Dün öğle saatlerinde telefonlara gelen mesajlara hiç kimse inanmak istemedi. Herkes birbirini arayarak bu acı haberin bir yanlışlık olmasını temenni etti. Yaşam dolu; enerjik, sanki önünde daha yüzyılı da olsa onu hayalleri ve projeleri ile doldurabilecek zenginliğe sahip Süleyman Usta'nın kaybını kimse kabullenmek istemedi. Ölüm kavramından bu kadar uzak, yaşam dolu bir emekçinin kaybı zihinlerin kabullenmekte zorlandığı bir olaydı.

Bugün, yarın birçok dostu, yıllarca beraber koşuşturduğu gazeteci arkadaşları köşelerinde onunla ilgili anılarından bahsedecekler. Anılarıyla yaşayacak insanlardan birisidir Süleyman Usta. Bizim dostluğumuz son bir yıl içerisinde Altay Dergisi için beraber bir şeyler ortaya çıkarmaya gayret ederken pekişmişti. İlk sohbetlerimizden birinde 'Abi ben senin yazılarınla büyüdüm' deme gafletinde bulununca onun sert ama incitmeyen sivri diliyle ufak bir küfrüne muhatap olmuştum. Aslında doğruydu. Altay'ı bana bu kadar çok sevdirenler o ve onun gibi köşelerinden Altay'ı hiç indirmeyen İzmirli yerel basın emekçileriydi. Onun yazılarını okumak keyifli, heyecanlı olduğu kadar bilgilendiriciydi de. Onun yönettiği bir dergide yazı yazmak, onun canlı yayın konuğu olmak hayatım boyunca duyacağım bir gurur olarak bana hediye ettiklerindendir.

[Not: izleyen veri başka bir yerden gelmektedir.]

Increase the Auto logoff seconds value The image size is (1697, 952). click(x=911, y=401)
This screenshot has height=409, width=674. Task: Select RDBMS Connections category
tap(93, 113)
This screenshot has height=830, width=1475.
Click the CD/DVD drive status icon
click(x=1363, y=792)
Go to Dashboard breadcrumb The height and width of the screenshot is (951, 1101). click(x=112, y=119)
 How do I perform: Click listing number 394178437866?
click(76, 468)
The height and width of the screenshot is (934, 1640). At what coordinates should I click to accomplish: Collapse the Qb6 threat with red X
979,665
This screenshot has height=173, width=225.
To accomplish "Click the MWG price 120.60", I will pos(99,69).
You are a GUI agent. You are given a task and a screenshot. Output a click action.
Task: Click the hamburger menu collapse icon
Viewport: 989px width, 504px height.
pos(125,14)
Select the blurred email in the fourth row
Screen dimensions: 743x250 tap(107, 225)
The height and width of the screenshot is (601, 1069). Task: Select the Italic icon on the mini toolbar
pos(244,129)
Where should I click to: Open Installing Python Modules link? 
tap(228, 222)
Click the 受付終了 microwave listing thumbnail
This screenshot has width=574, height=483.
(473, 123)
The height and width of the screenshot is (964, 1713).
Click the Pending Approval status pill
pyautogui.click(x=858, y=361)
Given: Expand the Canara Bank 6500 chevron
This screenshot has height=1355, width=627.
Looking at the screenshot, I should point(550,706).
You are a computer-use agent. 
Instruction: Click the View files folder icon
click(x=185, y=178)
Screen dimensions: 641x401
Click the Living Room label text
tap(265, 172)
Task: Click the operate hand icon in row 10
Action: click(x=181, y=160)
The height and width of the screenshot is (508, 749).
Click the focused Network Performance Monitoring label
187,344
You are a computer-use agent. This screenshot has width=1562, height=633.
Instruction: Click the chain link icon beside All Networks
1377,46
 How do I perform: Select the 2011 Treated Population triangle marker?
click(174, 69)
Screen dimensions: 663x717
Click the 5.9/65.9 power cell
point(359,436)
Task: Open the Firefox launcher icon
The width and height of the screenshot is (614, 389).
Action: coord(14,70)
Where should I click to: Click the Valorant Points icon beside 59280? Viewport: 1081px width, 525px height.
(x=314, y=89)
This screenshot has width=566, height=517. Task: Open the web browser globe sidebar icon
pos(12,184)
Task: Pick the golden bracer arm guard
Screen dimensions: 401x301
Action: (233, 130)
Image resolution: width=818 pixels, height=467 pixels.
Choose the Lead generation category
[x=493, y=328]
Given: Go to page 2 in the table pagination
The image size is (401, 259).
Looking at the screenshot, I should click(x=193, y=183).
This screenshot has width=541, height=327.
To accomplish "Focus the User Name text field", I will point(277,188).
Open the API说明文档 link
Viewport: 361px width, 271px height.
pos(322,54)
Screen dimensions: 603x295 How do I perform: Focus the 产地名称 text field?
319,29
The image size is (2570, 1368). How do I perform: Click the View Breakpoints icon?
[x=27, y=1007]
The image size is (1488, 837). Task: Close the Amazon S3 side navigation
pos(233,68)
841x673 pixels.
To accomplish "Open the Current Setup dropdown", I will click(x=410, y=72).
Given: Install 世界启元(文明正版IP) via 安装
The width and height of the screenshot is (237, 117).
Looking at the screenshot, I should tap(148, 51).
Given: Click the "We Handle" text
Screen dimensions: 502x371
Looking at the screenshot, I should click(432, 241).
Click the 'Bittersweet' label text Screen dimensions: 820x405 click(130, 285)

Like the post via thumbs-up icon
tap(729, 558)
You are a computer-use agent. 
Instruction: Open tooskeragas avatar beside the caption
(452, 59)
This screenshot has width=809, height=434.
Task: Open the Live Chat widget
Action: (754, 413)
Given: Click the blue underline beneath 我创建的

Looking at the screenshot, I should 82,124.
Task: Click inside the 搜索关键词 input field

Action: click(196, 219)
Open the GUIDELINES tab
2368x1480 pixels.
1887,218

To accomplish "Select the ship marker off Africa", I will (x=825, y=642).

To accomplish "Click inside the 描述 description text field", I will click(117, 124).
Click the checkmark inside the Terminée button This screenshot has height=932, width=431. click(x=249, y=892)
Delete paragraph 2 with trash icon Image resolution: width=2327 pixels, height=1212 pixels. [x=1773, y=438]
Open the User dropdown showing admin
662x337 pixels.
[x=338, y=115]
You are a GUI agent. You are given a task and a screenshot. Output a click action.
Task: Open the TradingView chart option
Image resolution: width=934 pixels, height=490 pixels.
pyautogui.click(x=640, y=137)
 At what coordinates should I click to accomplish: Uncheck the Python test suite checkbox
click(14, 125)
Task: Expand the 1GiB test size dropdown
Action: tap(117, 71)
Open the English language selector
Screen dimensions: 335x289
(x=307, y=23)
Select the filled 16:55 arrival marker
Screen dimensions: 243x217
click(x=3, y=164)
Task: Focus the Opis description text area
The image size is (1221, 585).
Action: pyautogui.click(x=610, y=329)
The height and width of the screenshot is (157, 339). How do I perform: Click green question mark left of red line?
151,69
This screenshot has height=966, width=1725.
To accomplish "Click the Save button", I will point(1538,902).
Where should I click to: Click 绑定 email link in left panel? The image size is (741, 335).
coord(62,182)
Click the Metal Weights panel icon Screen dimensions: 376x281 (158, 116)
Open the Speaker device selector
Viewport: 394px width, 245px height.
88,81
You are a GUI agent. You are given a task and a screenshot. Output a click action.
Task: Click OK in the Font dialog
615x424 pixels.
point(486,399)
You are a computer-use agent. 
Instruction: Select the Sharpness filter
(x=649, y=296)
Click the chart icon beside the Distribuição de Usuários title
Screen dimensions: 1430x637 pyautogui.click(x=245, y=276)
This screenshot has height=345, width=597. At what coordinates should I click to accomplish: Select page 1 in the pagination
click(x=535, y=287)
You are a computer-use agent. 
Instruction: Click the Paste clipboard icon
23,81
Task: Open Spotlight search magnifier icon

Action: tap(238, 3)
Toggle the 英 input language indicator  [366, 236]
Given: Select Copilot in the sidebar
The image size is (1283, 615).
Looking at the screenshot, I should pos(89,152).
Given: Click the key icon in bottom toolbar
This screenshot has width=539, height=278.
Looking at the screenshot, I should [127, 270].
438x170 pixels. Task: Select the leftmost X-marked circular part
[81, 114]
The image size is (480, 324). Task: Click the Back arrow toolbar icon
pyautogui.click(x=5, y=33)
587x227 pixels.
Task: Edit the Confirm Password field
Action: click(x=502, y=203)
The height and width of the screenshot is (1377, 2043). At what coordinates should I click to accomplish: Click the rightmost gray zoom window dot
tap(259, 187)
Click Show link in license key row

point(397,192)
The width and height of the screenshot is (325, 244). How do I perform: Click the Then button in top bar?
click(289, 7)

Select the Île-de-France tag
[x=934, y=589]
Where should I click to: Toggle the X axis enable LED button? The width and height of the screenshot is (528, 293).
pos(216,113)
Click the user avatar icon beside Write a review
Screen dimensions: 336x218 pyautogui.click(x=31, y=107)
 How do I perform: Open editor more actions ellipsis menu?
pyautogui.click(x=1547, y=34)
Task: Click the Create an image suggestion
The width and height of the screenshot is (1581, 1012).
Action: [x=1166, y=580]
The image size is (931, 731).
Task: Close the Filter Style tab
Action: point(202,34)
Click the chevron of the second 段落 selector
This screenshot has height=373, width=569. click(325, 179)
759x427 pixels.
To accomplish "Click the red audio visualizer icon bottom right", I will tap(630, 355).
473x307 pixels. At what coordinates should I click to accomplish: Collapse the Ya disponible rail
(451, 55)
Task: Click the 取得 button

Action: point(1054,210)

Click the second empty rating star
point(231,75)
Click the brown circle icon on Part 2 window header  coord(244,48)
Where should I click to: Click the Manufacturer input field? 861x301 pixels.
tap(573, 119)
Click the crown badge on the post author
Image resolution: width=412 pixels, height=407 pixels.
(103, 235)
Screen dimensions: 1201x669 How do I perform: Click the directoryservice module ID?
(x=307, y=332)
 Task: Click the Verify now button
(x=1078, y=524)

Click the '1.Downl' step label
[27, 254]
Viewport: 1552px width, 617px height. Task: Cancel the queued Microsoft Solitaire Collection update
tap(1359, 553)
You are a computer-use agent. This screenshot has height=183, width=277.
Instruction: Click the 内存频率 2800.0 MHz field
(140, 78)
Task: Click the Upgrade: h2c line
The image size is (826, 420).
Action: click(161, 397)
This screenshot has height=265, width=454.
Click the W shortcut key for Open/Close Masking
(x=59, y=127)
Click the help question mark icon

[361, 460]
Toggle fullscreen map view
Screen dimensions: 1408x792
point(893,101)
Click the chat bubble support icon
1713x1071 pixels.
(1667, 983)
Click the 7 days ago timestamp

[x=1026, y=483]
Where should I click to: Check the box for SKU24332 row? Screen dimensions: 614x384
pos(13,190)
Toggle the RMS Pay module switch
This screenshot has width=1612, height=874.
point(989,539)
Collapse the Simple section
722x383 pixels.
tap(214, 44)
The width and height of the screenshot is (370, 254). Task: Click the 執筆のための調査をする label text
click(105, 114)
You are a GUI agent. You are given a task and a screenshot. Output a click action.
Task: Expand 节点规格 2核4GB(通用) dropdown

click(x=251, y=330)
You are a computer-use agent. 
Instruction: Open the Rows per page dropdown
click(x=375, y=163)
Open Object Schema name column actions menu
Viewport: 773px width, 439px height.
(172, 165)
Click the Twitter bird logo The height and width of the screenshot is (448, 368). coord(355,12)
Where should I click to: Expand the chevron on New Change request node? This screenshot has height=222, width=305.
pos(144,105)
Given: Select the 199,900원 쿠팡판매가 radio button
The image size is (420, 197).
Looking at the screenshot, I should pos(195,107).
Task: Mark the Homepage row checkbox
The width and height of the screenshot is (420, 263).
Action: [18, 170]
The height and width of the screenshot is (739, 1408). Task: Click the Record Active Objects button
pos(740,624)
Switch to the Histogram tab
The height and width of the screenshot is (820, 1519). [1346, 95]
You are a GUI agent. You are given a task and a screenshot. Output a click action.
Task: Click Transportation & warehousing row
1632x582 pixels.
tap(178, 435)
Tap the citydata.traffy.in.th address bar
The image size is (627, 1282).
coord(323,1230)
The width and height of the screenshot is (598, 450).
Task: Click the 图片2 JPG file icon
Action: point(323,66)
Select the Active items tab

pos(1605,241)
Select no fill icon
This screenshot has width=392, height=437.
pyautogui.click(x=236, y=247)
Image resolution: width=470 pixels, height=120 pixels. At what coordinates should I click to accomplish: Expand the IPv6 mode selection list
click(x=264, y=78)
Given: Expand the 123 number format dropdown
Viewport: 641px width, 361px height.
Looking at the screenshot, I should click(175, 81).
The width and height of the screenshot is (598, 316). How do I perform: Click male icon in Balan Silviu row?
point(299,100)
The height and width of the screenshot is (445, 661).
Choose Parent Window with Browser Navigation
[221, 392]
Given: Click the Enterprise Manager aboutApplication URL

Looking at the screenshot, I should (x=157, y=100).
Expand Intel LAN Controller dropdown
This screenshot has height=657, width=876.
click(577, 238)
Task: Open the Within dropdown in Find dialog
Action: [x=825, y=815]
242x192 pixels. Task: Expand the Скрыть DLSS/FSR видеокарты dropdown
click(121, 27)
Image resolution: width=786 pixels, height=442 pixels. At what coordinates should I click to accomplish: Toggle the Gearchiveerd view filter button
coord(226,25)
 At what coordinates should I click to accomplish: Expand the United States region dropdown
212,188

Attila İlhan 'An gelir/ ömrünün hırsızıdır/ her ölen pişman ölür /hep yanlış anlaşılmıştır hayalleri yasaklanmış' demiş. Dün an Süleyman Usta için geldi. O da her ölen gibi pişman mıydı bilmiyorum ama hayallerinin yarım kaldığını bilmek belki de dostluk zincirinde en son halkalardan biri olan benim bile içimi yaralıyor. Ananesini anlattığı romanını o kadar heyecanla ve hevesle anlatıyordu ki; kitabın rafa düşüp satılacağı günü ben de sabırsızlıkla bekliyordum. Altay Dergisi için büyük emekleri yanında büyük hedefleri de vardı. En son üç gün önce telefonlaştığımızda 'Aybars; bu hafta hemen bana bir yazı hazırlıyorsun' dediğinde; yazacağım yazının ona veda olmasının hüznü sürekli benimle yaşayacak.

Ondan çok şey öğrendik. Şeytanın Avukatı olmayı belki de mesleğinin gerekliliklerinden görüp her zaman kimsenin dillendirmeye cesaret edemediklerini açık sözlü olarak ifade etmekten çekinmedi. Günümüzün emekçi savaşçılarındandı desek sanırım mübalağa etmiş olmayız. Ama bu savaşların onda da büyük yaralar açtığını hissetmemek mümkün değildi. Zaman zaman anılarından ve gelecekteki hedeflerinden bahsederken sitemi ve hüznü belli oluyordu. O gerçek bir emekçiydi. Bitip tükenmez görünen enerjisiyle sürekli koştururken kendi ve ailesi için duyduğu ekonomik kaygılar onun ürettikleriyle tezat oluşturuyordu. Bir defa ortak bir dostumuzdan bahsederken ona verilen desteğin, sahip çıkılmanın çok azı bana olsaydı bugün bu sıkıntıları yaşamazdım; ne kadar şanslı olduğunun farkında değil demişti. Artık Ona, değerlerine, emanetlerine sahip çıkmak onun için dostumdu diyen hepimizin bir boyun borcu olmalıdır. Yarım kalmışlıklarını tamamlamamız elbette mümkün olmayacaktır ama onun koşturduğu hedefleri sahip çıkmak onunla bir ömür beraber olmamızı sağlayacaktır.

Anıları ile yaşayacak büyük bir ustaya veda edeceğiz bugün. Işıklar içinde uyu ağabeyciğim.